--- SUPPLIED PASSAGE ---
UNITED STATES COURT OF APPEALS TENTH CIRCUIT
Aug 16, 2016
833 F.3d 1272 (10th Cir. 2016)

Summary

directing the district court to vacate its judgment and dispose of Wood's petition in a manner consistent with Moore v. Schoeman, 288 F.3d 1231 (10th Cir. 2002)

Summary of this case from Wood v. Allbaugh

Opinion

No. 16–6067

08-16-2016

Michael W. Wood, Petitioner–Appellant, v. Tracy McCollum, Warden, Respondent–Appellee.


ORDER

MURPHY, Circuit Judge.

Petitioner Michael W. Wood is an Oklahoma state prisoner. In 2010, Wood pleaded guilty to first degree murder and was sentenced to life imprisonment without the possibility of parole. After his conviction, Wood sought a writ of certiorari from the Oklahoma Court of Criminal Appeals (“OCCA”), arguing he should be permitted to withdraw his plea and proceed to trial. The OCCA denied certiorari on November 29, 2012, rejecting all five of Wood's arguments. Although Wood did not seek post-conviction relief in Oklahoma state court, he filed a federal application for writ of habeas corpus pursuant to 28 U.S.C. § 2254.

Wood's § 2254 application was referred to a federal magistrate judge who prepared a Report and Recommendation (“R & R”). The R & R identified seven grounds for relief in Wood's habeas application, noting these claims were largely duplicative of the ones Wood previously raised on direct appeal to the OCCA. Wood's claim the OCCA violated his due process and equal protection rights (“Ground Six”), however, was unexhausted because Wood had not sought relief in state court. See 28 U.S.C. § 2254(b)(1)(A) (requiring a petitioner in state custody to first “exhaust[ ] the remedies available in the courts of the State” before filing a federal habeas application).

Respondent asked the district court to deny the unexhausted claim on the merits. Wood asked the court to either dismiss Ground Six without prejudice or to “retain jurisdiction” while he exhausted the claim in state court. The R & R recommended (1) denying Wood's request to stay the proceedings and hold the § 2254 application in abeyance while he exhausted his claim and (2) granting Wood's request to dismiss the claim without prejudice. The R & R recommended denying the remainder of Wood's claims on the merits. The district court entered an order adopting the R & R, denying the habeas application with prejudice on the merits with the exception of Ground Six which was dismissed without prejudice for failure to exhaust available state remedies.

Wood does not contest that Ground Six is currently unexhausted, rendering his § 2254 petition a “mixed petition” containing both exhausted and unexhausted claims. A district court confronted with a mixed petition may either “(1) dismiss the entire petition without prejudice in order to permit exhaustion of state remedies, or (2) deny the entire petition on the merits.” Moore v. Schoeman , 288 F.3d 1231, 1235 (10th Cir. 2002). The court may also permit the petitioner to delete the unexhausted claim from his petition and proceed only on the exhausted claims, Rose v. Lundy , 455 U.S. 509, 510, 102 S.Ct. 1198, 71 L.Ed.2d 379 (1982), or, if the equities favor such an approach, it may stay the federal habeas petition and hold it in abeyance while the petitioner returns to state court to exhaust the previously unexhausted claims, Rhines v. Weber , 544 U.S. 269, 279, 125 S.Ct. 1528, 161 L.Ed.2d 440 (2005).In this matter, the district court disposed of Wood's § 2254 petition by denying all claims but one on the merits and dismissing the remaining claim without prejudice. This approach to a mixed petition is specifically foreclosed by our precedent. Moore , 288 F.3d at 1232. A district court may not dispose of a mixed petition in a hybrid fashion by adjudicating the exhausted claims on the merits and dismissing the unexhausted claim(s) without prejudice. Id . at 1235–36 (reversing a hybrid dismissal).

--- OBJECTIVE 1 ---
In the court order:
(a) On what date did the OCCA deny certiorari?
(b) How many grounds for relief did the R & R identify in Wood's habeas application?
(c) What sentence did Wood receive after pleading guilty?
--- OBJECTIVE 2 ---
Reproduce word for word the part of the court order that opens with the words containing "Michael W. Wood, Petitioner–Appellant, v." and closes with "U.S.C. § 2254.".
The rows are separate material from the court order.

--- SUPPLIED DATA ---
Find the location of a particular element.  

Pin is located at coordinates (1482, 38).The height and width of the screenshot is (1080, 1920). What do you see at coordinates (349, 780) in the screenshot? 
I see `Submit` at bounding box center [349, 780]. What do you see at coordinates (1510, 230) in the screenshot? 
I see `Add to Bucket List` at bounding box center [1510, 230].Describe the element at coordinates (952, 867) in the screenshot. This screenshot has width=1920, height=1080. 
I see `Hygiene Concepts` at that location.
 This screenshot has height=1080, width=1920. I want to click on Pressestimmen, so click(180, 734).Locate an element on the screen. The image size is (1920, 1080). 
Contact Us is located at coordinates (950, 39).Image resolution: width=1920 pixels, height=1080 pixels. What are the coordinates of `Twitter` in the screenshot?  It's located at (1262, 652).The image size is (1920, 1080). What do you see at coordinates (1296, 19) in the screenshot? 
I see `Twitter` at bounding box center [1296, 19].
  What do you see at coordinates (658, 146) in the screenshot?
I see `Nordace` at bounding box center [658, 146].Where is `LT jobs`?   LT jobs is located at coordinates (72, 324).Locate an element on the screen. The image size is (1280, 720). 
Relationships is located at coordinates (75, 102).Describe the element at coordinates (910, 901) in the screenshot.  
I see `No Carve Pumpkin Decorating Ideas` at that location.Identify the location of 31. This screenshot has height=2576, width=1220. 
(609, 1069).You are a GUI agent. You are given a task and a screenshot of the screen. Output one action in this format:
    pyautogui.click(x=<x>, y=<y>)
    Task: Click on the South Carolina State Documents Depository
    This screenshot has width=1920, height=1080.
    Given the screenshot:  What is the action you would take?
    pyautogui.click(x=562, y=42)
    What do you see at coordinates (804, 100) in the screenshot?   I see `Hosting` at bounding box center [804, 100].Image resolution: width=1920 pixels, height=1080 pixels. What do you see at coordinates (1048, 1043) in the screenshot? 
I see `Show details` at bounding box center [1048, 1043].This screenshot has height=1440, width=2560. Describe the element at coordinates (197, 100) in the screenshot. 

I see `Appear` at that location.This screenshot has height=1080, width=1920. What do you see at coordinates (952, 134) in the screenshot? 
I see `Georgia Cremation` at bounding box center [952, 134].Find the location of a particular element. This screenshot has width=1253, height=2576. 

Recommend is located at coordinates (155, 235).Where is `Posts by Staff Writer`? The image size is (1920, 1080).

--- FINAL ANSWER 1 ---
(a) November 29, 2012
(b) Seven
(c) Life imprisonment without the possibility of parole

--- FINAL ANSWER 2 ---
Michael W. Wood, Petitioner–Appellant, v. Tracy McCollum, Warden, Respondent–Appellee.


ORDER

MURPHY, Circuit Judge.

Petitioner Michael W. Wood is an Oklahoma state prisoner. In 2010, Wood pleaded guilty to first degree murder and was sentenced to life imprisonment without the possibility of parole. After his conviction, Wood sought a writ of certiorari from the Oklahoma Court of Criminal Appeals (“OCCA”), arguing he should be permitted to withdraw his plea and proceed to trial. The OCCA denied certiorari on November 29, 2012, rejecting all five of Wood's arguments. Although Wood did not seek post-conviction relief in Oklahoma state court, he filed a federal application for writ of habeas corpus pursuant to 28 U.S.C. § 2254.